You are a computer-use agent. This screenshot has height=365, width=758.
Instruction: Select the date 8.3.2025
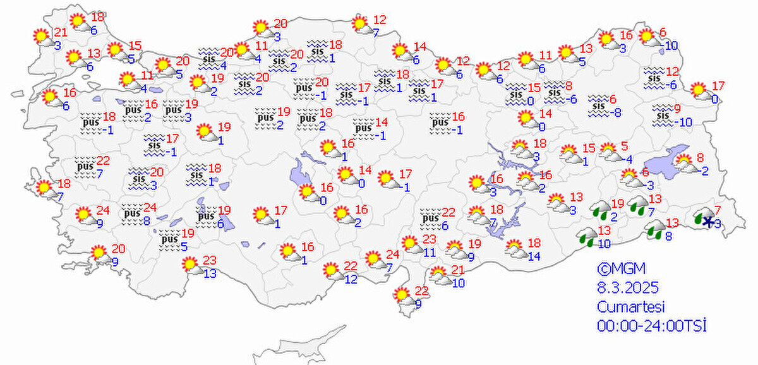click(628, 289)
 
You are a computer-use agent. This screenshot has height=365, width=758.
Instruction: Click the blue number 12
click(351, 278)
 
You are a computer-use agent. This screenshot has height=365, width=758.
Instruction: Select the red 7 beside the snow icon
click(718, 210)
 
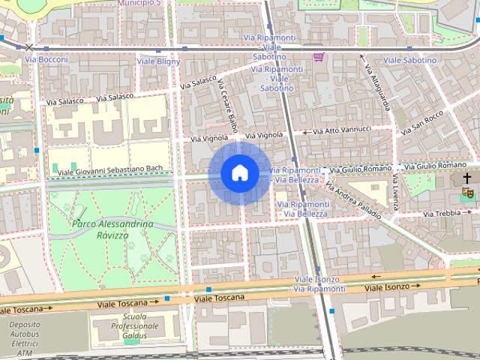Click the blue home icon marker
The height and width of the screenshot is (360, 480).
========
Rewrite the whole listing above with every "screenshot" changed to "screen capture" and nothing else altered. Leave the pictures out.

You are a computer-use agent. This screen capture has height=365, width=758.
Instruction: Select the date 8.3.2025
click(628, 289)
 
You are a computer-use agent. This screen capture has height=365, width=758.
Instruction: Click the blue number 12
click(351, 278)
 
You are a computer-use agent. This screen capture has height=365, width=758.
Instruction: Select the red 7 beside the snow icon
click(718, 210)
 
Click the blue home icon marker
The height and width of the screen capture is (360, 480).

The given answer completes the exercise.